‘Benedetta’ – An Expectedly Provocative Sexual Religious Story From Paul Verhoeven

Benedetta is a historical drama inspired by the life of Benedeta Carlini. Her story serves as a way for Paul Verhoeven to explore religious belief, corruption, and sexuality.

As a young child Benedetta Carlini (Elena Plonka) was a devout Catholic and joined a convent in Pescia. When Benedetta grows up into adulthood (Virginie Efira) her world gets rocked for two reasons. The first is she starts to have religious visions that have a physical impact on her, the second is the arrival of a novice nun, Bartolomea (Daphne Patakia) who Benedetta becomes infatuated with.

Paul Verhoeven is a director who needs little introduction. Genre fans know him for making Robocop, Total Recall, and Starship Troopers, and he has made sexually charged films in the form of Basic Instinct and Showgirls.

He has injected some of his films with religious films. Robocop had religious context, and his unproduced film, Crusade, had a critical and cynical look at the First Crusade. Even at the ripe old age of 83 Verhoeven has lost none of his bite.

Verhoeven has always been a provocative director. Robocop was a damning indictment of Reaganomics, Basic Instinct was protested by LGBT groups and Starship Troopers was criticised for being a fascist film, despite it being a satire on fascism and militarism. Benedetta is a film that would also rile up certain audiences. This was a film where a statuette of the Virgin Mary was crafted into a martial aid.

Benedetta was a film that had three main themes, spiritual experiences, sexual awakening, and the religious institute. Benedetta’s spiritual experiences were left ambiguous: were the experiences real or did Benedetta make them up?

This ambiguity was present at the beginning of the film because Benedetta and her parents got accosted by bandits and she threatens them with retribution from the Virgin Mary. Immediately afterward a bird defecates on one of the bandits. Was it a warning from the Virgin Mary, or just a coincidence?

This ambiguity continued when Benedetta suffered from stigmata and the priest sent to examine her pointed out there were no marks on her forehead. When Benedetta got wounds on her forehead it raised the question were they self-inflicted?

Because of the miracles, Benedetta gains a position of power in the convent and develops a messiah complex. People flock to the convent and see Benedetta as a prophet. She uses this as a way to become the Abbess at the convert and becomes a powerful figure in Pescia.
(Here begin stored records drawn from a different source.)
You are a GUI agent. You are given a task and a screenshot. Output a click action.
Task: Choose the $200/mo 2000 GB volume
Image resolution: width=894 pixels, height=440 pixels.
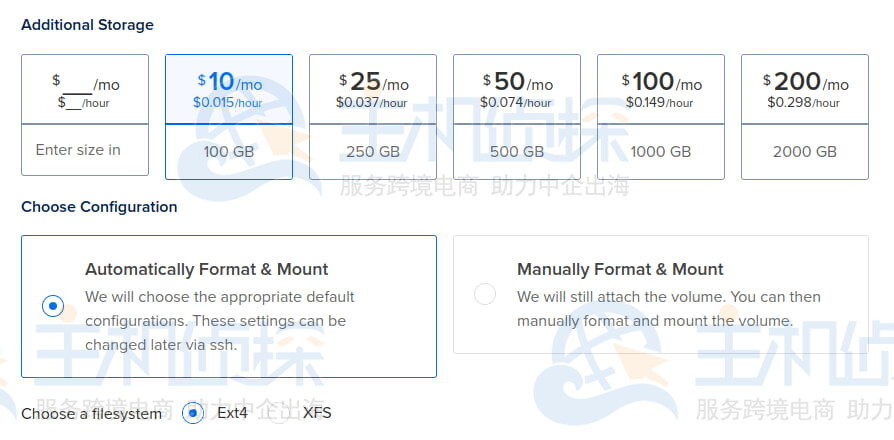pos(805,116)
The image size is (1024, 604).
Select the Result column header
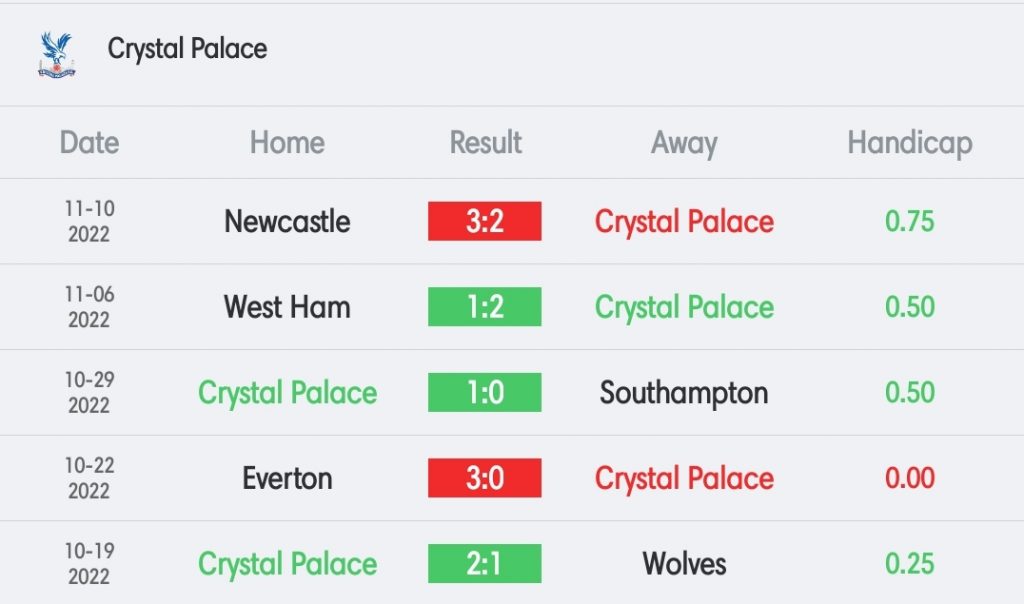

This ties into the criticisms of organised religion. Benedetta’s ideals were challenged when at the convent. The Abbess (Charlotte Rampling) stated that people needed to pay to join the convent. Religious devotion wasn’t a factor. Benedetta’s father had to pay for Benedetta’s place and later for Bartolomea despite the fact she went to the convent for protection from her abusive father.

The character of The Nuncio (Lambert Wilson) symbolised some of the worst aspects of the Catholic Church. He lived in opulence with his pregnant lover, had a great sense of pageantry, and showed only concern for himself when the countryside was ravaged by the plague. He proved Martin Luthor right,

Benedetta does bear some similarities to the screenplay of the unproduced Crusade. Both stories show people using religious beliefs for their own benefit.

Religious figures in Crusade used the call to action as a method of control, people who joined were looking for land and wealth and even the main character was fighting for self-preservation. The main character in Crusade faked a miracle in a cynical attempt to get on the Crusade and be in a position of power.

The final pillar of the film was the relationship between Benedetta and Bartolomea. Bartolomea acted as the temptress, the woman who awakens Benedetta’s sexuality. This part of the film felt a lot like Basic Instinct and Showgirls, sentential and exploitive due to the sex scenes. And that was what Verhoeven fans would want.

Benedetta was not a film for the faint-hearted or the easily offered. Fans of Verhoeven will get the ultimate combination of his work because it was a historical drama, a sexually charged tale, and a biting commentary about religion.